## Text block
--- START ---
As Americans look forward to a post-COVID-19 world, travel will be a top priority. African Americans, however, still face demeaning and dismissive interactions when they travel, despite vows by corporate America in 2020 to address racism.
These experiences are even more pronounced for Affluent African Americans (AAAs), creating a distinct set of behaviors and attitudes that define “traveling while Black.” If travel and hospitality brands aim to match reality to AAA expectations, they will need to ensure equity in their services provided and accurate representation of the Black experience in communication materials.
There is much at stake as we enter a new era of travel. The Ipsos Affluent Survey USA defines Affluents as American households with combined income in the top 20%, or $125,000 or more per year. Among African Americans, that translates into spending of more than $24 billion in a typical year on travel alone. Yet being Black and affluent presents a contradiction—one has the means to enjoy luxurious experiences, yet persistent stereotypes prevent one from savoring such enjoyment.
For example, the August Ipsos Affluent Survey found that AAAs were almost three times as likely as African Americans in general to agree they felt they had been stereotyped when traveling either domestically or even internationally. This is emblematic of the disconnect between expectations and treatment that AAAs continue to experience. As a result, AAAs remain constantly aware of their credibility deficit in a world where the presumed social order is disrupted just by their intersection of affluence and Blackness.
--- END ---
From the text about Affluent African Americans and travel, write out word for word the part that begins with the words "These experiences are" and ends with "savoring such enjoyment.".

(Stored entries)
--- START ---
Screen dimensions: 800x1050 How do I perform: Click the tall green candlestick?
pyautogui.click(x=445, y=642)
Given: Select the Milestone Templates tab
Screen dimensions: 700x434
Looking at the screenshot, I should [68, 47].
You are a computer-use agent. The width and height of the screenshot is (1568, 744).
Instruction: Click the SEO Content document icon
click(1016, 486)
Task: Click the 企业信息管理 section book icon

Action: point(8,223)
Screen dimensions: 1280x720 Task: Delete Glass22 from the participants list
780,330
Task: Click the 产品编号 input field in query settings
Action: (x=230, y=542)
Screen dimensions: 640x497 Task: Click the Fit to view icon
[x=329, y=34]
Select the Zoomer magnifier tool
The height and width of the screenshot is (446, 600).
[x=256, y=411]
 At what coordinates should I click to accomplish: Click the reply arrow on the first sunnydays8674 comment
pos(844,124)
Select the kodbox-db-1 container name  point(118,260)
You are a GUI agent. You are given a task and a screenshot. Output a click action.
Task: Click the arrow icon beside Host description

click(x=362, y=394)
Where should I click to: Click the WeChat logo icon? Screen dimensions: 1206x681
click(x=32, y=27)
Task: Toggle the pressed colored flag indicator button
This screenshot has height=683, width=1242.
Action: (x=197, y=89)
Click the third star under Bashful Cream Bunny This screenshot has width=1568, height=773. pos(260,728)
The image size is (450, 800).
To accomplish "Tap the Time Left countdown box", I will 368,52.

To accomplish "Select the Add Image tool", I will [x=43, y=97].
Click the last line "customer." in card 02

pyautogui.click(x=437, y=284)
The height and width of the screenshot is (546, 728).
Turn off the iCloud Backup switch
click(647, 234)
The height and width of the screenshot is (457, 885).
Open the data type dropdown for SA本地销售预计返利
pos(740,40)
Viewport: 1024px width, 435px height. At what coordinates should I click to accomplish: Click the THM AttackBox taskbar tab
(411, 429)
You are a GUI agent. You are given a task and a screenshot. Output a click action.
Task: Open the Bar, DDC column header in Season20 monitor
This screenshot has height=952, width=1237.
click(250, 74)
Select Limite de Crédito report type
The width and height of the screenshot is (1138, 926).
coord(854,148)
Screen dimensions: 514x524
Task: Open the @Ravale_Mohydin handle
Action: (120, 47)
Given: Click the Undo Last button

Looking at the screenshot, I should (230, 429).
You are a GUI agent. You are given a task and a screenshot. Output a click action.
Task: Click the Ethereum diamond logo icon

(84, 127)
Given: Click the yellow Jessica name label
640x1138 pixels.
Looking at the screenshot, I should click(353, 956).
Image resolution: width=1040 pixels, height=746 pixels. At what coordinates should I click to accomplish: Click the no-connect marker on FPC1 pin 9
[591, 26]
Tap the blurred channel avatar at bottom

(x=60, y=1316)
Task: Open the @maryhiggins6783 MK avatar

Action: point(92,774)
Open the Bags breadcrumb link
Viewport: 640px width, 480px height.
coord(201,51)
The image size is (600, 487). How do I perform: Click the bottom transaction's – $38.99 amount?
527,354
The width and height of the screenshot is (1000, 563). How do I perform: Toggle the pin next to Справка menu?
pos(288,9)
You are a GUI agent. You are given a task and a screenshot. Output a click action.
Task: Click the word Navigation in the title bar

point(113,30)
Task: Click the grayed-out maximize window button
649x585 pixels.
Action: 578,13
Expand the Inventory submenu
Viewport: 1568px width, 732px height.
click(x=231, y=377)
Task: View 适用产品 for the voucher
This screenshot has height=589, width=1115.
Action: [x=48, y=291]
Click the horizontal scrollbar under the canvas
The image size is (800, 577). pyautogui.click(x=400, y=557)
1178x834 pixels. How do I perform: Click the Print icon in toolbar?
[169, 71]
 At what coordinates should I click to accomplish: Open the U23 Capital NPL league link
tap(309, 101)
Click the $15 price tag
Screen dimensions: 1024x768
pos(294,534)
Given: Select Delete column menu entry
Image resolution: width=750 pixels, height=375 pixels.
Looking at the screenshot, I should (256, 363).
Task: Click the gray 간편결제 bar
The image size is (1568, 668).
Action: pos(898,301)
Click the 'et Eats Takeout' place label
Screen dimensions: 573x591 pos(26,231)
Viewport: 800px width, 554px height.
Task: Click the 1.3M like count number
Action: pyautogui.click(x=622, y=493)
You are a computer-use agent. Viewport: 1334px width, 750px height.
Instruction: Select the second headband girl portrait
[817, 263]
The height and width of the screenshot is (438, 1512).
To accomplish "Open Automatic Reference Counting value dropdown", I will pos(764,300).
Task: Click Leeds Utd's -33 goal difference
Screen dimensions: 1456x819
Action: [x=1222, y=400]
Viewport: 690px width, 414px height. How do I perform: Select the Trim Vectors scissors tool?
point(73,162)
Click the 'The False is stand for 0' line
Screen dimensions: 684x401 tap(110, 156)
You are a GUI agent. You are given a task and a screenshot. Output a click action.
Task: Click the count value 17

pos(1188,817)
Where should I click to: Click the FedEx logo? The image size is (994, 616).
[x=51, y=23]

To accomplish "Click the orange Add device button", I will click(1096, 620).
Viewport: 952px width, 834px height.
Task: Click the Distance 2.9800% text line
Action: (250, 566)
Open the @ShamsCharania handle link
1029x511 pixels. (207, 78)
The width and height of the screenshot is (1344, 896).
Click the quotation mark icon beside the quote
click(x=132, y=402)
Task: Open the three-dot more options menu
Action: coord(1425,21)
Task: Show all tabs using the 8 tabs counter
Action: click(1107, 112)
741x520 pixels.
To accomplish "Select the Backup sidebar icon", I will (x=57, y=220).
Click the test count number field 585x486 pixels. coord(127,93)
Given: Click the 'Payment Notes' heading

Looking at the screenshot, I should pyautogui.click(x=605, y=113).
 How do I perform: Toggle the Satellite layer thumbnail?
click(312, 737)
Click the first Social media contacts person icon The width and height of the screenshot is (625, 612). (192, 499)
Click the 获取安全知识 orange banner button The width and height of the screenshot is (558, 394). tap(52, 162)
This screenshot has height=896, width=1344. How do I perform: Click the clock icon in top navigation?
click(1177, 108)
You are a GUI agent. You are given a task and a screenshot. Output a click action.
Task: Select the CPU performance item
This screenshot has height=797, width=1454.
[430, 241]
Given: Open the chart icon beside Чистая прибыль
--- END ---
## Answer for this exercise
These experiences are even more pronounced for Affluent African Americans (AAAs), creating a distinct set of behaviors and attitudes that define “traveling while Black.” If travel and hospitality brands aim to match reality to AAA expectations, they will need to ensure equity in their services provided and accurate representation of the Black experience in communication materials.
There is much at stake as we enter a new era of travel. The Ipsos Affluent Survey USA defines Affluents as American households with combined income in the top 20%, or $125,000 or more per year. Among African Americans, that translates into spending of more than $24 billion in a typical year on travel alone. Yet being Black and affluent presents a contradiction—one has the means to enjoy luxurious experiences, yet persistent stereotypes prevent one from savoring such enjoyment.